*Work to be completed:*
Answer these questions using the text on HEDE below.
(a) Which two estimators does HEDE ensemble post-processed versions of?
(b) What theorem are the uniform bounds built upon?
(c) The heritability of which two traits is estimated using the UK Biobank?

*Text section:*
HEDE: Heritability estimation in high dimensions by Ensembling Debiased Estimators

Estimating heritability remains a significant challenge in statistical genetics. Diverse approaches have emerged over the years that are broadly categorized as either random effects or fixed effects heritability methods. In this work, we focus on the latter. We propose HEDE, an ensemble approach to estimate heritability or the signal-to-noise ratio in high-dimensional linear models where the sample size and the dimension grow proportionally. Our method ensembles post-processed versions of the debiased lasso and debiased ridge estimators, and incorporates a data-driven strategy for hyperparameter selection that significantly boosts estimation performance. We establish rigorous consistency guarantees that hold despite adaptive tuning. Extensive simulations demonstrate our method's superiority over existing state-of-the-art methods across various signal structures and genetic architectures, ranging from sparse to relatively dense and from evenly to unevenly distributed signals. Furthermore, we discuss the advantages of fixed effects heritability estimation compared to random effects estimation. Our theoretical guarantees hold for realistic genotype distributions observed in genetic studies, where genotypes typically take on discrete values and are often well-modeled by sub-Gaussian distributed random variables. We establish our theoretical results by deriving uniform bounds, built upon the convex Gaussian min-max theorem, and leveraging universality results. Finally, we showcase the efficacy of our approach in estimating height and BMI heritability using the UK Biobank.

*Dataset records:*
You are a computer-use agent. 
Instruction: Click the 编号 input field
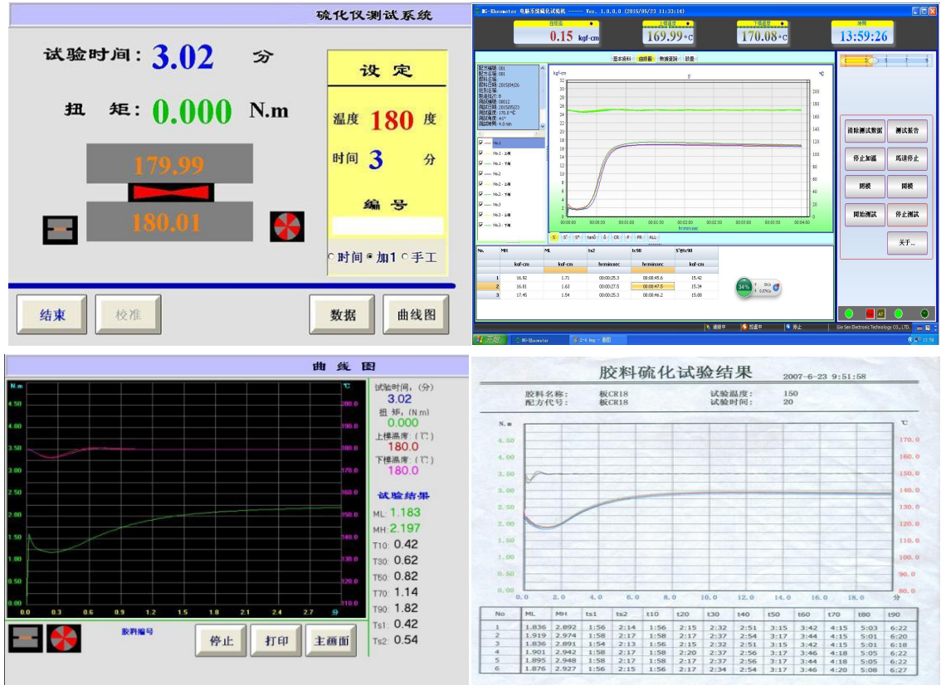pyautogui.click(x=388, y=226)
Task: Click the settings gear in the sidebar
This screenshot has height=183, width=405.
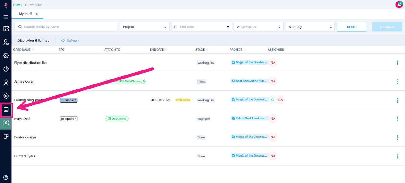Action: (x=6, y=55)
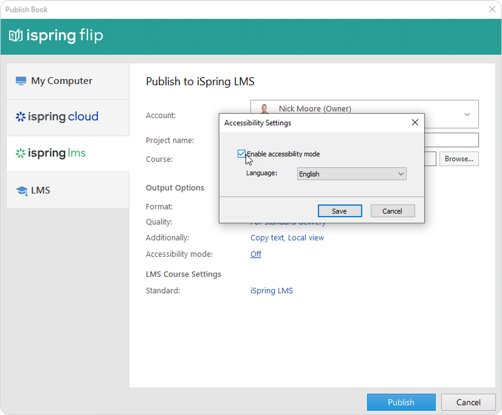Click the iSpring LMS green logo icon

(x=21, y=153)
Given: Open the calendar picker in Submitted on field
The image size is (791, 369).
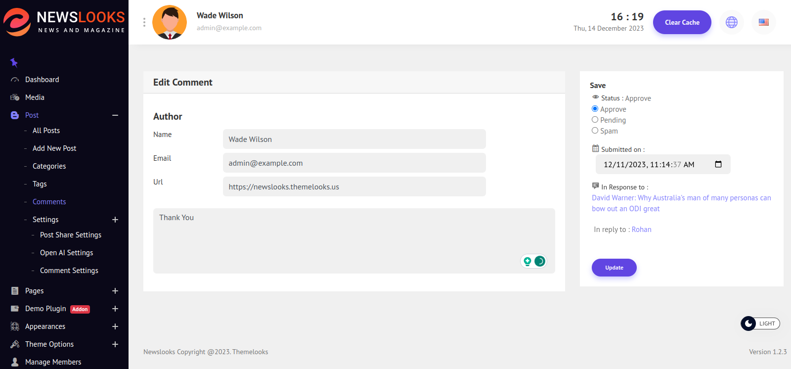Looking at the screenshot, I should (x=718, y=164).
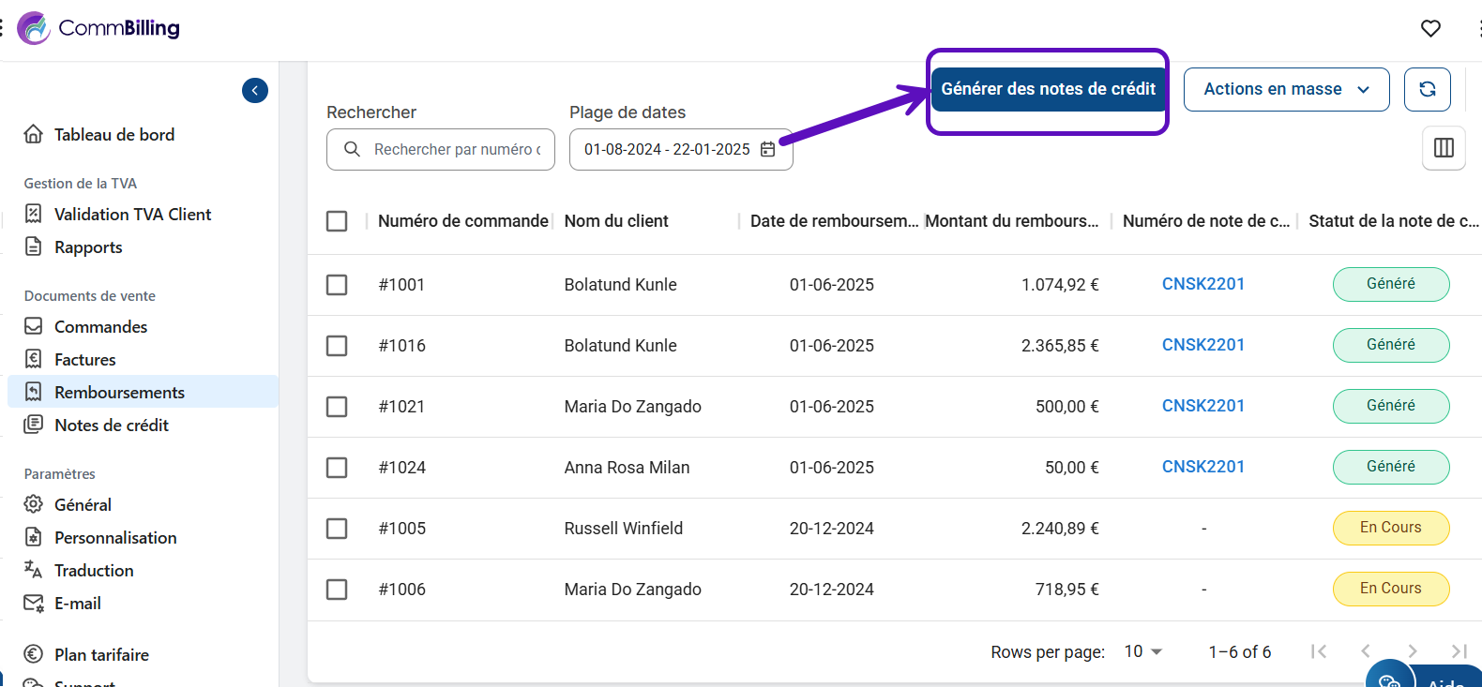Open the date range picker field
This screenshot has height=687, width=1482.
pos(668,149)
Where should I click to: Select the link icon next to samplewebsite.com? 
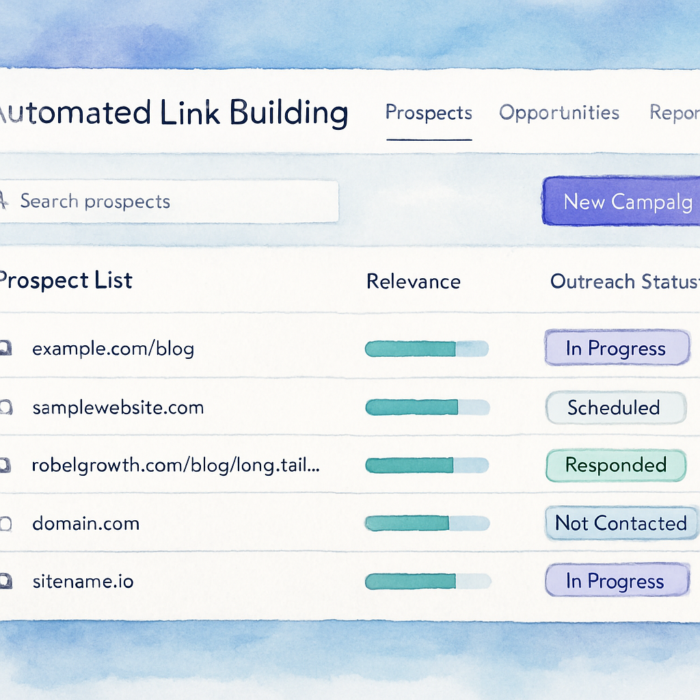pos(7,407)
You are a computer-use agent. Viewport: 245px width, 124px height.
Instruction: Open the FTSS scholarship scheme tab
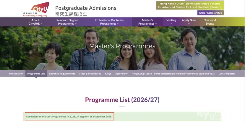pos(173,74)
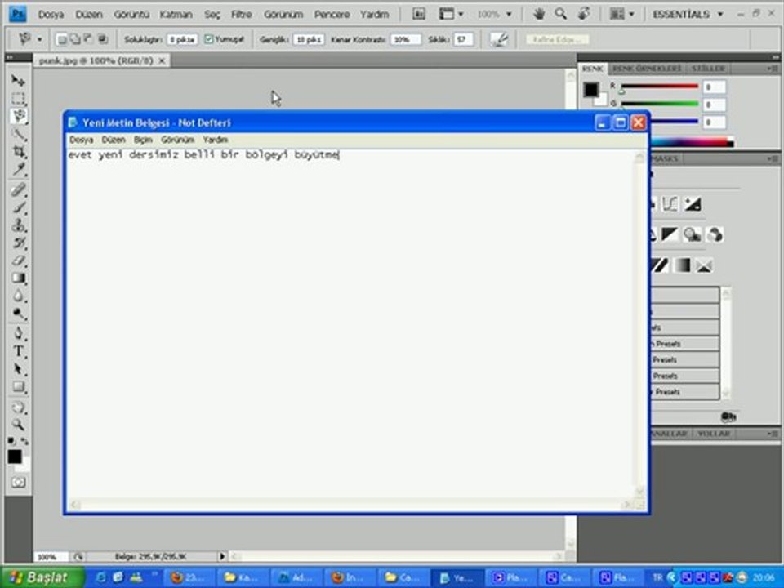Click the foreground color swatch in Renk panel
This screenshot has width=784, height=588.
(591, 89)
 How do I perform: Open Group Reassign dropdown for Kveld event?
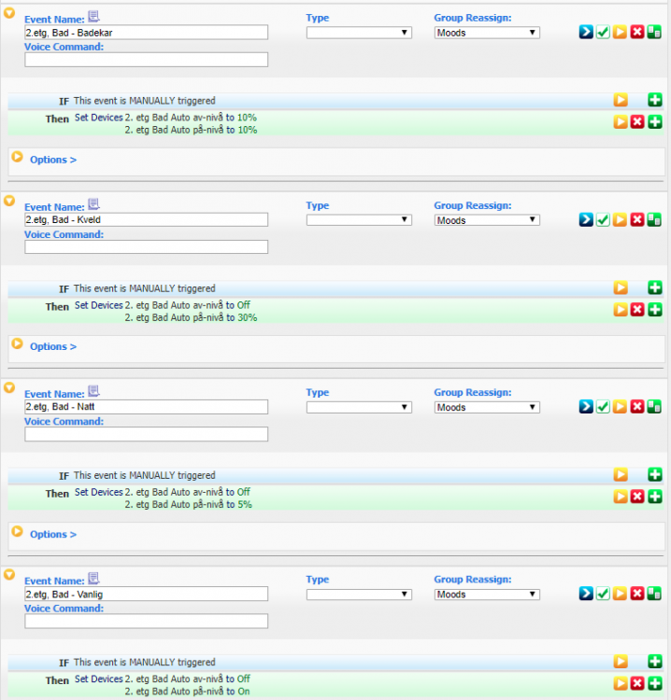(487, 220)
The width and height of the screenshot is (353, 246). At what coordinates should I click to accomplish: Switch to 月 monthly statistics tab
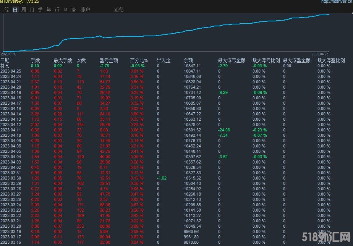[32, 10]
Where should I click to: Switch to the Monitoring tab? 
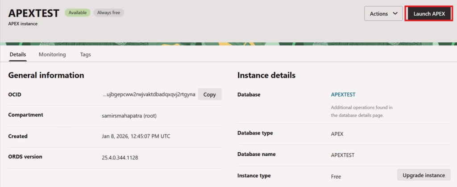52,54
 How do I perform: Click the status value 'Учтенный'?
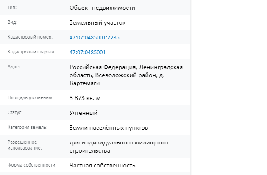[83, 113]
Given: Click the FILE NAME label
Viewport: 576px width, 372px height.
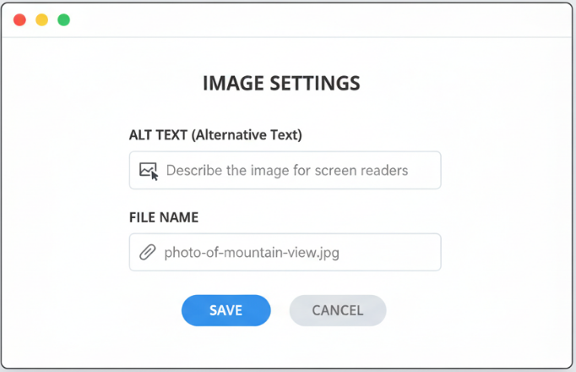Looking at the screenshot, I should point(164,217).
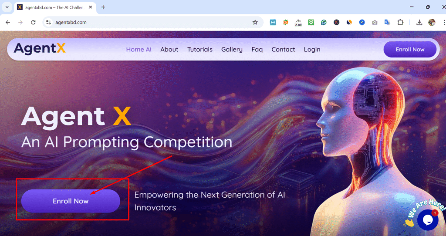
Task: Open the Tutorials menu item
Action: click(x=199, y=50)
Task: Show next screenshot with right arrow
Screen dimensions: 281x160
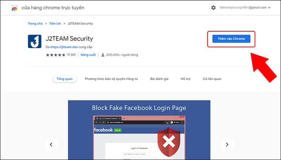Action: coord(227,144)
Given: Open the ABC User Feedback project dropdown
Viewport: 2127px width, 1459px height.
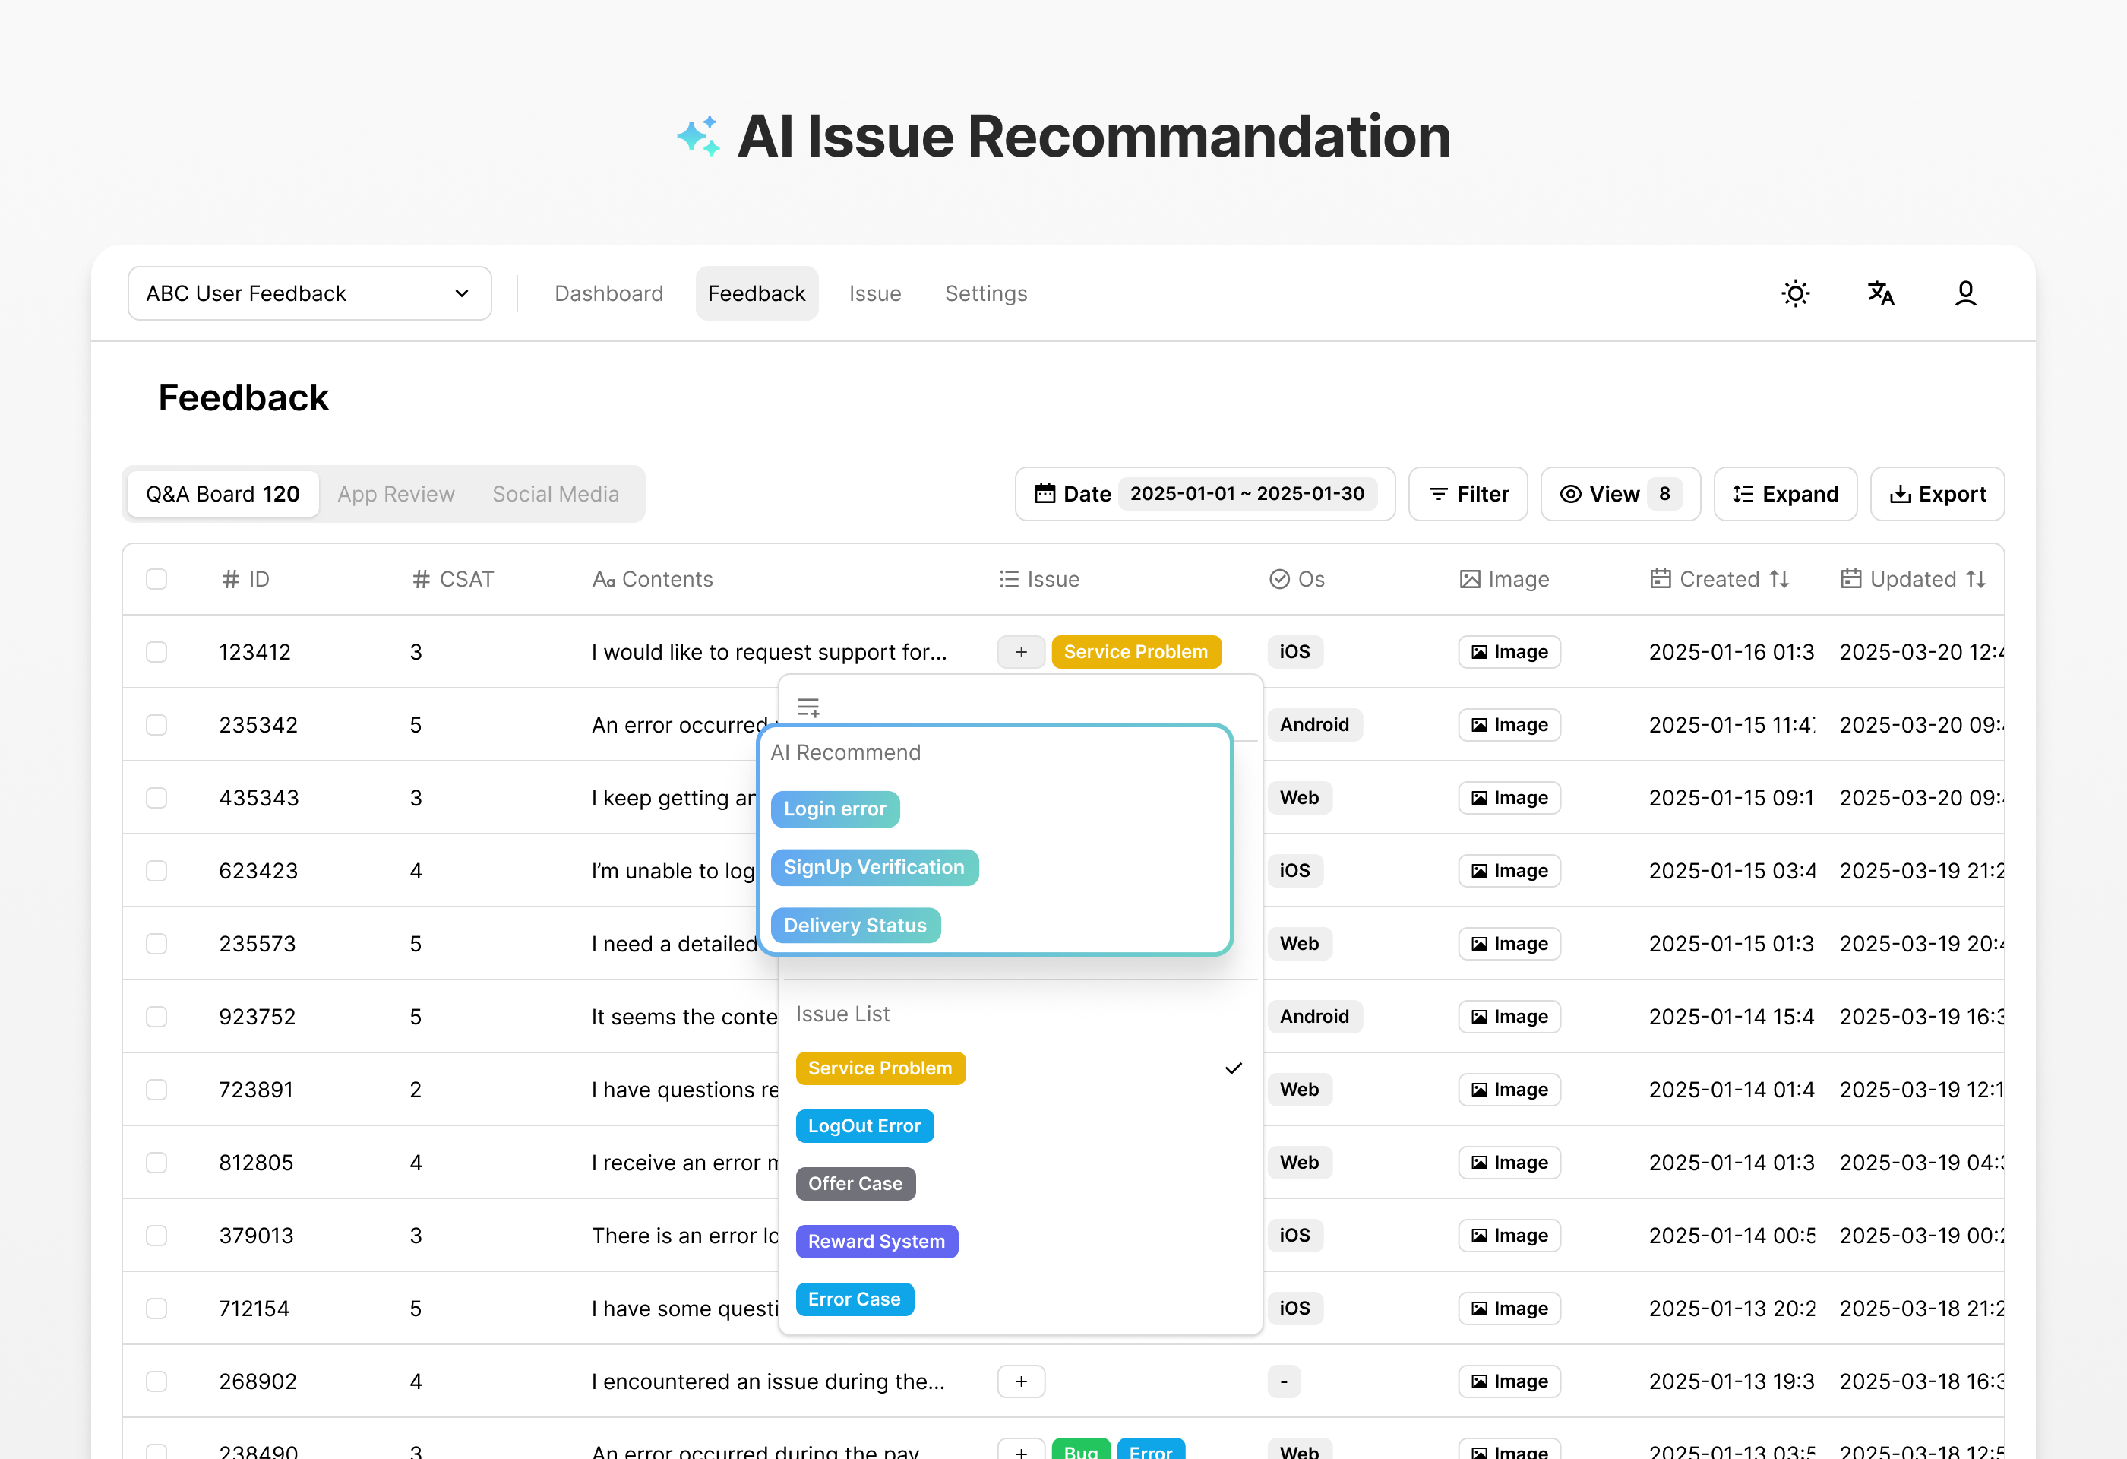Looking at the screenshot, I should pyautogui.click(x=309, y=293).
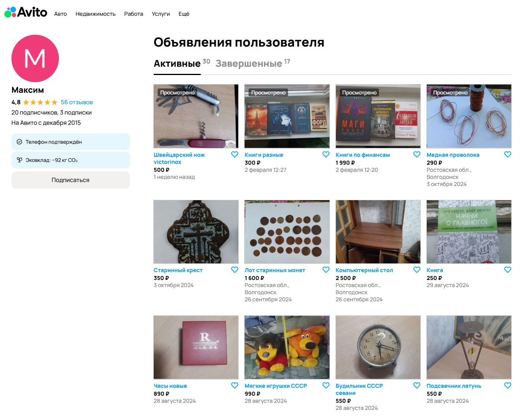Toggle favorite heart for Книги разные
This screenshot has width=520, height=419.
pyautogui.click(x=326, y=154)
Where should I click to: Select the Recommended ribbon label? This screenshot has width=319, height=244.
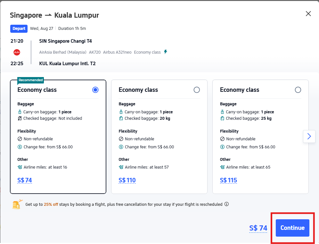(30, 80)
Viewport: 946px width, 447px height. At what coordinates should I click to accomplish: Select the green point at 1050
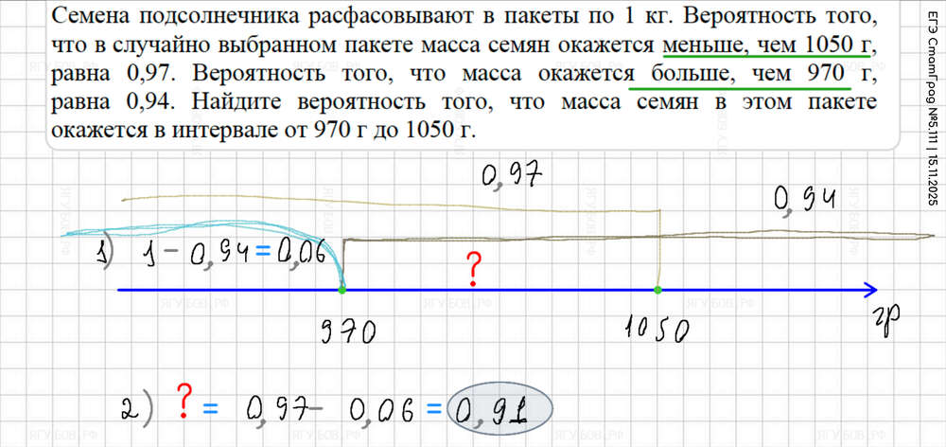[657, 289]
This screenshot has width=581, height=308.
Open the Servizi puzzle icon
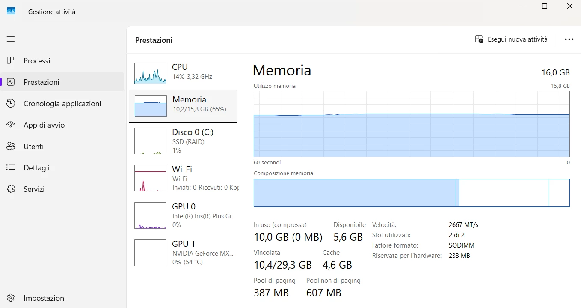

*Response to this exercise:*
(a) The debiased lasso and debiased ridge estimators.
(b) The convex Gaussian min-max theorem.
(c) Height and BMI.